IDEF'te kapatılan hesap

15 Temmuz darbe girişiminden bir yıl önce, Türkiye'de bulunan Patriot bataryalarını çeken NATO müttefiklerimiz, bizi hava savunmasında zayıf düşüreceklerini biliyordu. Türkiye, hava savunmasını savaş uçaklarıyla yapmak zorunda kalmıştı. Aynı şekilde, ülkemize yönelik bir silah ambargosu uygulayan "müttefiklerimiz" de bizi uluslararası saldırılara açık hâle getirerek terbiye etmeye çalışıyordu.
Aradan geçen 10 yılda Türkiye, kendisini "terbiye etmeye" çalışan tüm ülkelere ders verdi. Önce ABD ile karşı karşıya gelme pahasına S-400'leri aldı. Bu kararın mantıksız olduğunu iddia eden bazı uzmanlar ise Türkiye'ye parasıyla dahi Patriot satmayan ülkeleri aklama yarışına girdi.

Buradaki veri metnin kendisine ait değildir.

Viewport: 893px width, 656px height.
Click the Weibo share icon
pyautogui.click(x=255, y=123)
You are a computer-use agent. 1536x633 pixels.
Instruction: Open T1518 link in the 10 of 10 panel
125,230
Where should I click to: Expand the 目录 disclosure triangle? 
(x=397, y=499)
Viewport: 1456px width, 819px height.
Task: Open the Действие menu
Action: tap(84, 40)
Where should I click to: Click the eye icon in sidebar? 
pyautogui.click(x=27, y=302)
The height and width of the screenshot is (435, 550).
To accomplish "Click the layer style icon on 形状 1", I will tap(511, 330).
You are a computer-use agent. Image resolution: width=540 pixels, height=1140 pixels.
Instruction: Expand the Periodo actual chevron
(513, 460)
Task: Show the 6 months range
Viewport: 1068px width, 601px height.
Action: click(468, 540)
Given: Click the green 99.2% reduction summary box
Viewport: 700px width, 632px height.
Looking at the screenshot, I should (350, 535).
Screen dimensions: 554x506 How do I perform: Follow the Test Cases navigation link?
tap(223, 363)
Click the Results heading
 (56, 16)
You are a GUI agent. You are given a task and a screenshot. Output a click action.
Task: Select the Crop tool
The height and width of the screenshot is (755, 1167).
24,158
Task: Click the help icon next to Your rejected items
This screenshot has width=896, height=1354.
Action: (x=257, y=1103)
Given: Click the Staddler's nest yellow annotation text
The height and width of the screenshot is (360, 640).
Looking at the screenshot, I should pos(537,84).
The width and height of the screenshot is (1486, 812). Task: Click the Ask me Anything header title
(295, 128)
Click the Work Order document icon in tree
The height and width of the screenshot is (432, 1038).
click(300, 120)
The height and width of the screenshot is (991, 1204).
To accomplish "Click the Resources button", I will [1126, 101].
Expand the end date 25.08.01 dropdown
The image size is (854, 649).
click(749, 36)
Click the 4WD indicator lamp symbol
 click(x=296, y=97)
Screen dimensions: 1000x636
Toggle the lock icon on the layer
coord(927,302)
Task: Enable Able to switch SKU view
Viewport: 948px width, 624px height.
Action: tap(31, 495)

Aynı zamanda savunma sanayiindeki gelişmeler, ülkemizi "emanet hava savunma sistemlerinden" silah ihracatçısı bir ülke konumuna taşıdı. Bu etkileyici eşik atlama; ekonomik saldırılar, darbe girişimi, doğal afetler ve terör tehditlerine rağmen gerçekleşti.
Cumhurbaşkanlığı himayesinde, Türk Silahlı Kuvvetlerini Güçlendirme Vakfı tarafından düzenlenen Uluslararası Savunma Sanayii Fuarı (IDEF), ülkemizin son 10 yılda atladığı büyük eşiği gözler önüne serdi. Bu yıl fuarın yıldızı, Tayfun Blok-4 Balistik Füzesi oldu.
Türkiye'nin en uzun menzilli milli balistik füzesi olan Tayfun Blok-4, toplam ağırlığı 7 tonun üzerinde olmasına rağmen ulaştığı hipersonik hızı sayesinde mevcut hava savunma sistemlerinden kaçabilme özelliğine sahip. 10 yıl önce, Almanya'nın Patriot sistemlerini çekmesiyle tedirgin olan Türkiye, bugün hava savunma sistemlerinden kaçabilen hipersonik füze üreten bir ülke konumuna yükseldi. Elbette Tayfun'un yeni versiyonunu da beğenmeyen, eleştiren bir kesim oldu. Fakat onları ciddiye almak bile zaman kaybı olacaktır.